1 Timothy 3:6-7
Qualifications for Overseers
Paul ends this passage with two more qualifications for pastors. The first is that an elder must not be a recent convert—someone only recently born again. This tells us that the word “elder” does not mean “senior citizen” as older people can be reborn as well. An elder is not even one who has been a Christian for many years; nothing is so sad as to see people who have been Christians since childhood but who never grew in the faith. An elder is one who has been a growing Christian for a number of years—one who has applied his faith to his life and lived godly and blamelessly. Such a man oozes virtue and the fruit of the Spirit. He has endured suffering and conquered temptation. He continues in the disciplines of Scripture reading and meditation, prayer and good deeds. He is a pillar in his church and provides wise counsel, a man of peace and discernment. Again, it is not that a man in his twenties or thirties can’t acquire such a character (and many have), but it is acknowledged that such a godly character generally requires time to develop. The consequence of rushing men to the office under discussion is that they might become conceited—a telltale sign of immaturity—and “fall into the condemnation of the devil”; that is, the condemnation the devil received for his rebellion against the Almighty. Evangelicals are known for doing just this thing—rushing new or young converts to the front of the line, particularly if they are popular figures, and showing them off as models, only to watch them collapse a few years down the road. They needed maturation not adulation; the fault lay with those who wanted to so use them.

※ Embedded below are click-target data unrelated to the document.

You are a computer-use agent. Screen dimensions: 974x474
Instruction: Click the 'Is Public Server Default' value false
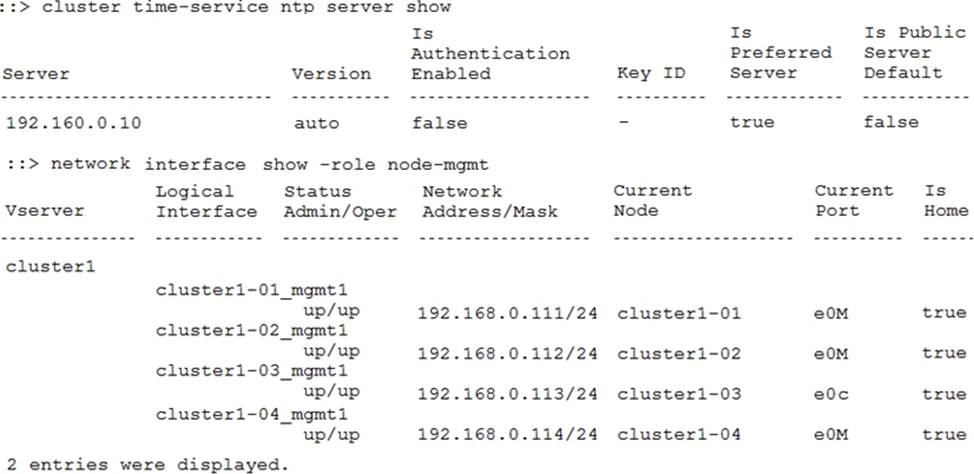click(x=891, y=122)
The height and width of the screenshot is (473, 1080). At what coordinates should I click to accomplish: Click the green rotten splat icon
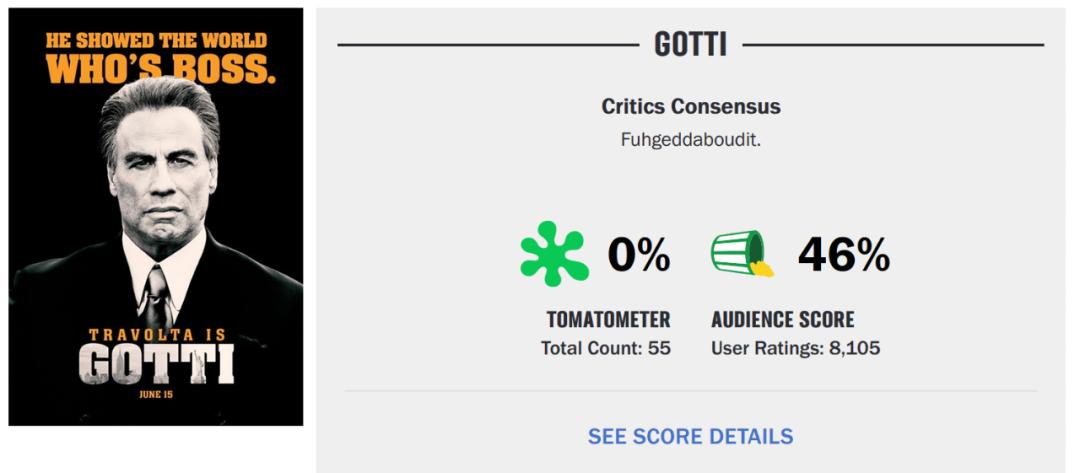tap(554, 255)
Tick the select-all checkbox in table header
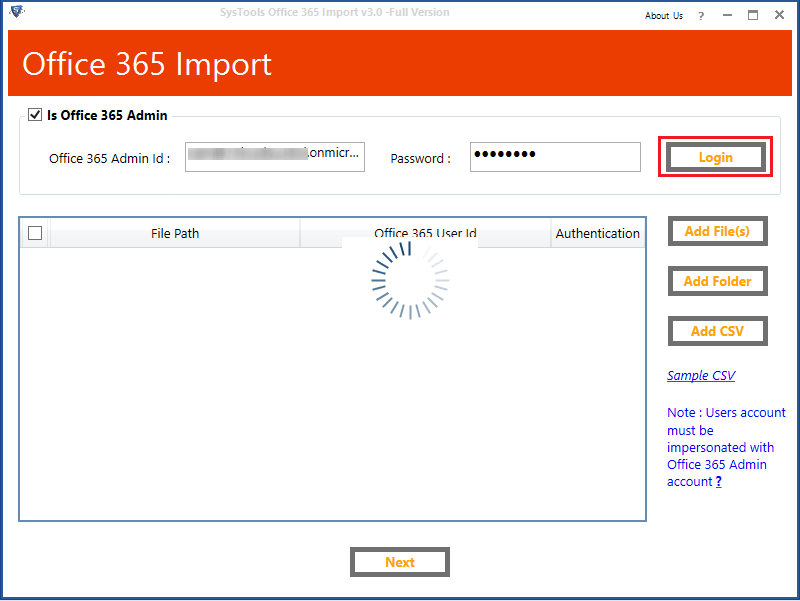 [35, 233]
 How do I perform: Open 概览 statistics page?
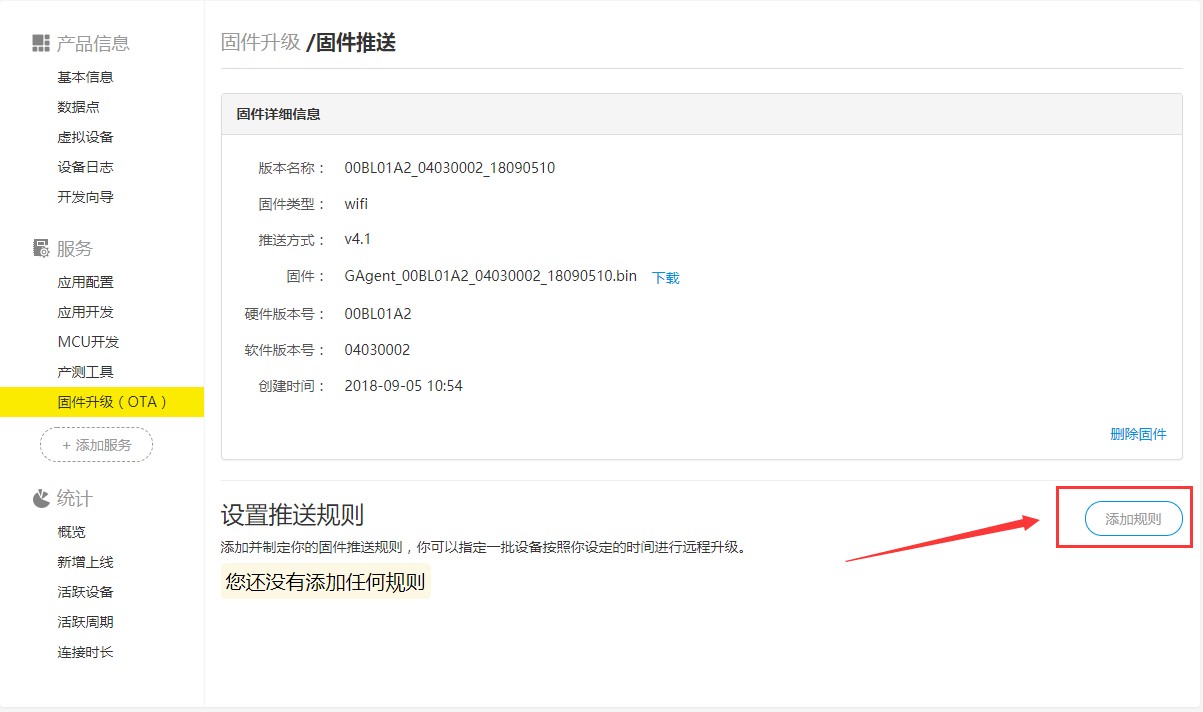[71, 532]
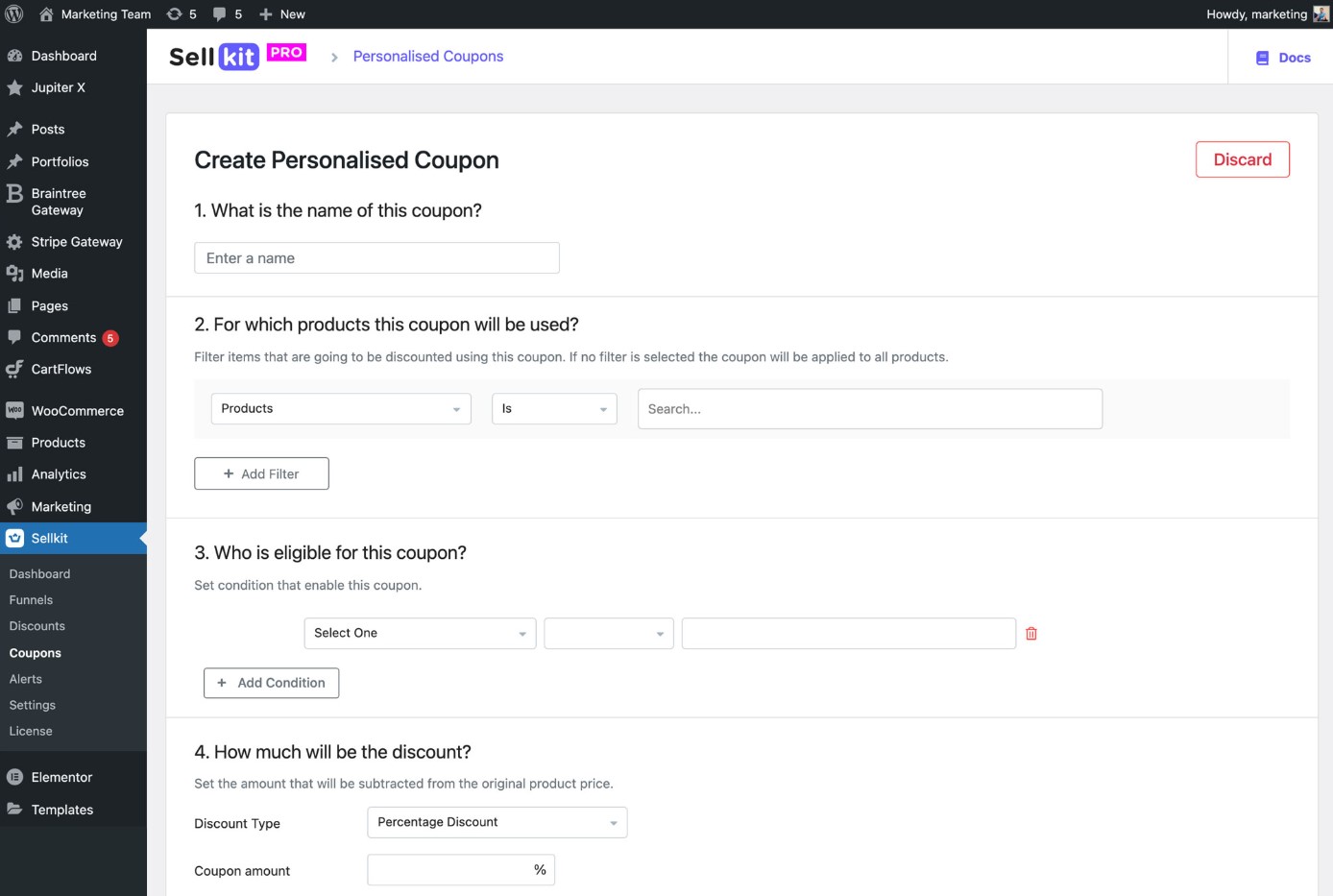Viewport: 1333px width, 896px height.
Task: Click the WooCommerce sidebar icon
Action: tap(14, 410)
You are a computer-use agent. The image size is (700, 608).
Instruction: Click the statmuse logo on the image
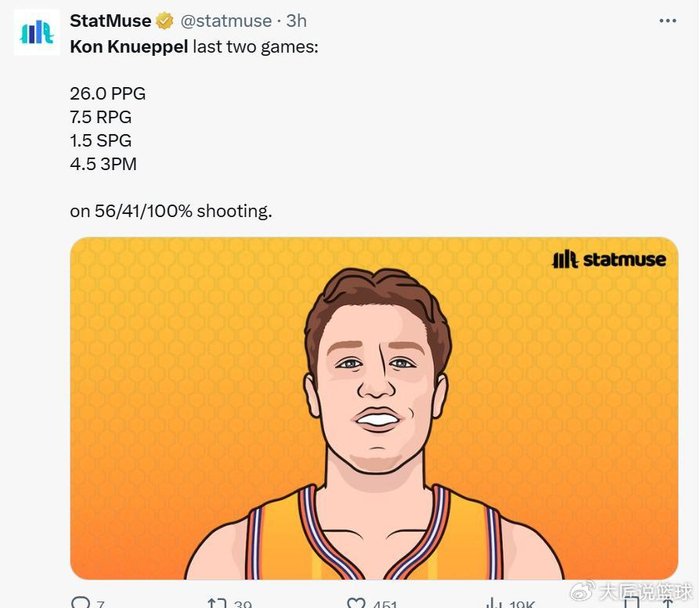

Moreover, the Apostle says that the overseer “must be well thought of by outsiders” (i.e., unbelievers). We must be careful how we understand this. Paul is not saying that an overseer must know how to compromise before the world or rub elbows with the mighty for the sake of worldly gain or just “getting along.” Pastors can do too much of this. Instead, Paul is saying that the pastor must be known by outsiders as the kind of man he has been describing, that is, a man of principle. Unbelievers may not like the man; chances are that if he is living a godly life (which should be a given), they will not like him. But they will respect him. They will know him to be gracious and kind, but they will also know him as godly and sincere, taking stands for righteousness and justice regarding community concerns. Still, pastors must know that their first concern must always be the church and not the community, for it is His Bride they are sent to serve, that he may equip them as missionaries sent out into the community for witness.